PROBLEM DETAILS
Show all lines from the data that include the word "will".

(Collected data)
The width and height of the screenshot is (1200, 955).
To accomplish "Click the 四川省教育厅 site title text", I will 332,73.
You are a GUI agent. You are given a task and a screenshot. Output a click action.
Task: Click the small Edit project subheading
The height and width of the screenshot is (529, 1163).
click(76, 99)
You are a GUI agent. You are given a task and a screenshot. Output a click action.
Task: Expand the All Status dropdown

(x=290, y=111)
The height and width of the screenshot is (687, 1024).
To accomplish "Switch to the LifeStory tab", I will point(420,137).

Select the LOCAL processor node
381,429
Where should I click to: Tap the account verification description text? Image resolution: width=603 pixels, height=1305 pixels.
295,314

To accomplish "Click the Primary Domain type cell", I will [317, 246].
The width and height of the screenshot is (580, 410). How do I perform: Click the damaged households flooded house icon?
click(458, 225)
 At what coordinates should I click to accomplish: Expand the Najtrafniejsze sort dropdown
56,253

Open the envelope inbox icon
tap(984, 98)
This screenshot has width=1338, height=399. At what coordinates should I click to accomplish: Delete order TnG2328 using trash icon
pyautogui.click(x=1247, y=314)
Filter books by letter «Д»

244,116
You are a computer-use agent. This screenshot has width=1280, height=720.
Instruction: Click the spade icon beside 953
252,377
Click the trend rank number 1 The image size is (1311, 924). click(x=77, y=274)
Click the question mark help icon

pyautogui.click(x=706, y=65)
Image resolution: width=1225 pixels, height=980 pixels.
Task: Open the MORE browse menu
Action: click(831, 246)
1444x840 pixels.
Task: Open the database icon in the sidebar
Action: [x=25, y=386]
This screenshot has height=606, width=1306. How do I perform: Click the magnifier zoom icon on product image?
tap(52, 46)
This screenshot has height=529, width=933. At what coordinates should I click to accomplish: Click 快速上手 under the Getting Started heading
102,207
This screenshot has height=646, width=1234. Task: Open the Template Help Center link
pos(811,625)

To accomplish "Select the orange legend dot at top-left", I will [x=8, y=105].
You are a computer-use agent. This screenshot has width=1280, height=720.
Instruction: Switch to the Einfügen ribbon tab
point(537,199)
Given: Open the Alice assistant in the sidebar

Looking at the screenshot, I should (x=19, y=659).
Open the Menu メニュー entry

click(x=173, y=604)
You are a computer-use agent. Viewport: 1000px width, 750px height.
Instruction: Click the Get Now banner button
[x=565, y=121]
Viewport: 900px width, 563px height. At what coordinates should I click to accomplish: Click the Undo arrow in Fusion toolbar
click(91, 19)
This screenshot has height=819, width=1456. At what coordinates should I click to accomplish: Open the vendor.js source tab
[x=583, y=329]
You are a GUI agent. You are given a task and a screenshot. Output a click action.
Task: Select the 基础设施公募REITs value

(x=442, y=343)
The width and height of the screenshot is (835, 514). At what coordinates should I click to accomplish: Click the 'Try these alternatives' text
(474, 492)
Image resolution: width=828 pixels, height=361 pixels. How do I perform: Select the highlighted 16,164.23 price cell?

FINISHED EXERCISE
To accomplish "Click the 四川省教育厅 site title text", I will 332,73.
To accomplish "Switch to the LifeStory tab", I will point(420,137).
To accomplish "Click the Primary Domain type cell", I will [317, 246].
To accomplish "Select the orange legend dot at top-left", I will [x=8, y=105].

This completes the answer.